【給与DX編】㊹

「コロナ禍で頑張る運送業経営者を応援します!」というシリーズで新型コロナウイルス影響の下で「令和」時代の運送業経営者が進むべき方向性、知っておくべき人事労務関連の知識・情報をお伝えしています。

前号に続き「給与DX」をテーマに運送業経営者が知っておくべき事項について解説してまいります(その3)。

1.デジタコの必要性
給与計算に必要な情報・データとして①時間系データと②出来高系データの大きく2種類のデータが必要になります。
①時間系データ(時間外労働時間数、深夜労働時間数、休日労働時間数)は「デジタコ」から取得することが効率的です。2023年4月の月60時間超割増率引き上げ、2024年4月の時間外労働上限規制への対応としても対応が急務になっています。

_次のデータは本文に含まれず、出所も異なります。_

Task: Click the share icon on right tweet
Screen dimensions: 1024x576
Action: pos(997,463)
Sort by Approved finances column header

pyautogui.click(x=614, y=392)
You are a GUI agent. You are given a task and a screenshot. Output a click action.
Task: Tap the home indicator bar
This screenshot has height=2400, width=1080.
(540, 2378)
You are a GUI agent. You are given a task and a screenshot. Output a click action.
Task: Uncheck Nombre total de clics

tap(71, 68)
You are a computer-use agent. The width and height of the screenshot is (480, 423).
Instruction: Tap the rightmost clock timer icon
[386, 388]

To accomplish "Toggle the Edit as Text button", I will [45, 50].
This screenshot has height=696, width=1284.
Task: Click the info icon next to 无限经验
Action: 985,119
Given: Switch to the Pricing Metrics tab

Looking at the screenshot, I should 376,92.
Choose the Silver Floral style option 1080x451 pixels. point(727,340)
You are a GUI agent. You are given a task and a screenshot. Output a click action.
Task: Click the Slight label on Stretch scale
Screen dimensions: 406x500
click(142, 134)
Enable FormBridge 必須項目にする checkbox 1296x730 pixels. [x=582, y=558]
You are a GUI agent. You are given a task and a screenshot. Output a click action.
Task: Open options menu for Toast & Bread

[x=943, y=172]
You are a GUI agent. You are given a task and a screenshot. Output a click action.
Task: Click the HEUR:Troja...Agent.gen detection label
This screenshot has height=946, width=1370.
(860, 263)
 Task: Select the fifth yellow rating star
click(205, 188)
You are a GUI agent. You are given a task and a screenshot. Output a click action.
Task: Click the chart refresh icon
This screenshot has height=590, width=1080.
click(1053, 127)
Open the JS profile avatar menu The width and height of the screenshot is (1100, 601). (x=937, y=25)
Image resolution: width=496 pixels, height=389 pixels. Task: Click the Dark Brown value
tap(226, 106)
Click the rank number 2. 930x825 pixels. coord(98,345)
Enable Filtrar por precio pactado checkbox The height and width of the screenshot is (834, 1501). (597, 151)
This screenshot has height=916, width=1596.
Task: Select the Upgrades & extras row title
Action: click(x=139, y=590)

デジタコは本来、改善基準告示に定められている「拘束時間」「休息時間」「連続運転時間」などの把握を主目的として設置が進められていましたが、2023年、2024年の時間規制関連の法改正を契機として、「労働時間」の把握機能が求められるようになってきました。

2.デジタコを給与計算に活用
車両総重量7トン以上または最大積載量4トン以上の事業用トラックに「タコグラフ」の設置義務があり、「給与DX」を進めて行くならば「アナタコ」ではなく「デジタコ」が必要となってきています。記録紙方式の「アナタコ」ではデータ出力ができないからです。改善基準告示で定められている「拘束時間」は出庫のアルコールチェックから帰庫のアルコールチェックの間を捉えることが必要ですが、時間外法規制への対応に必要な「労働時間」に関しては「休憩時間」の把握が必要であり、かつドライバーの「休憩時間」は労働基準法で「分単位」で捉えることが義務付けられているため「アナタコ」では時間外法規制への対応に限界があるからです。正確な労働時間の把握ができないと正確な給与計算を行うことができません。